Task statement ▸ Repeat only the lines below that run from the line with "You are a GUI" to the line with "The height and", ends included; skip every picture.

Listed records ▸
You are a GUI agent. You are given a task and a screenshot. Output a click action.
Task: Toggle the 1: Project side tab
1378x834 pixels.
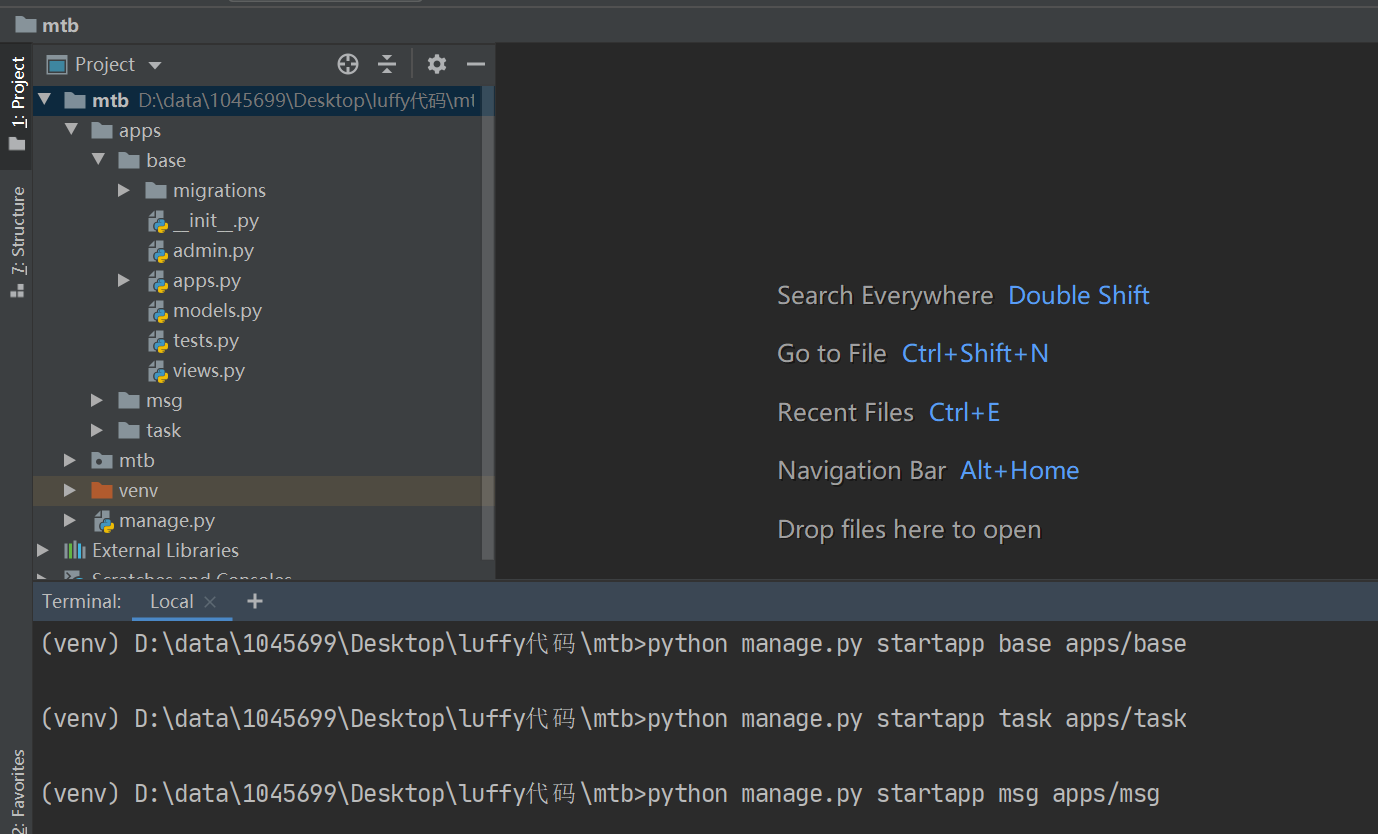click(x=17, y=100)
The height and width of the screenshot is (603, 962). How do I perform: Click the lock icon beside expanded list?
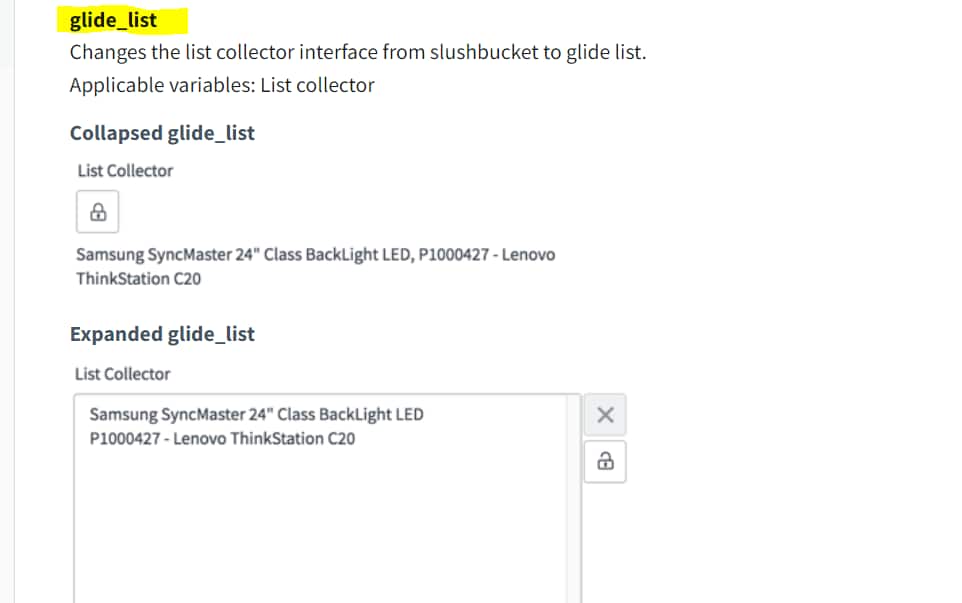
==
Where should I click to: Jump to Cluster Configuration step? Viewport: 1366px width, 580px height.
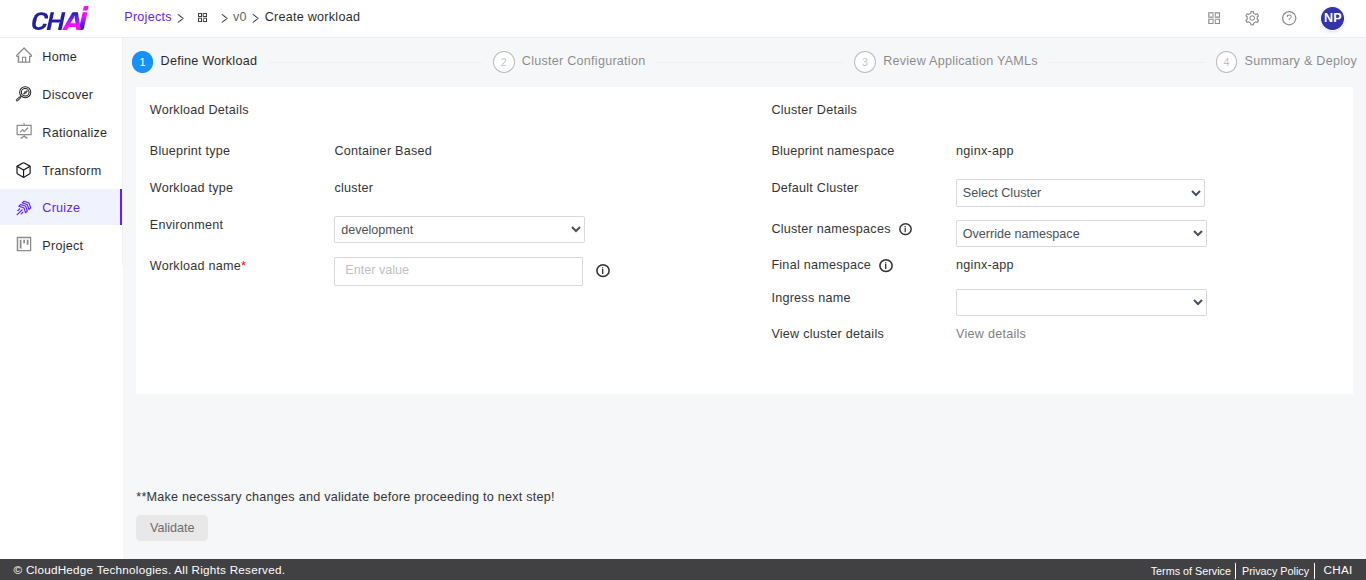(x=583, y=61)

Response to the exercise ▸
You are a GUI agent. You are given a task and a screenshot. Output a click action.
Task: Toggle the 1: Project side tab
1378x834 pixels.
click(x=17, y=100)
The height and width of the screenshot is (603, 962). How do I perform: Click the lock icon beside expanded list?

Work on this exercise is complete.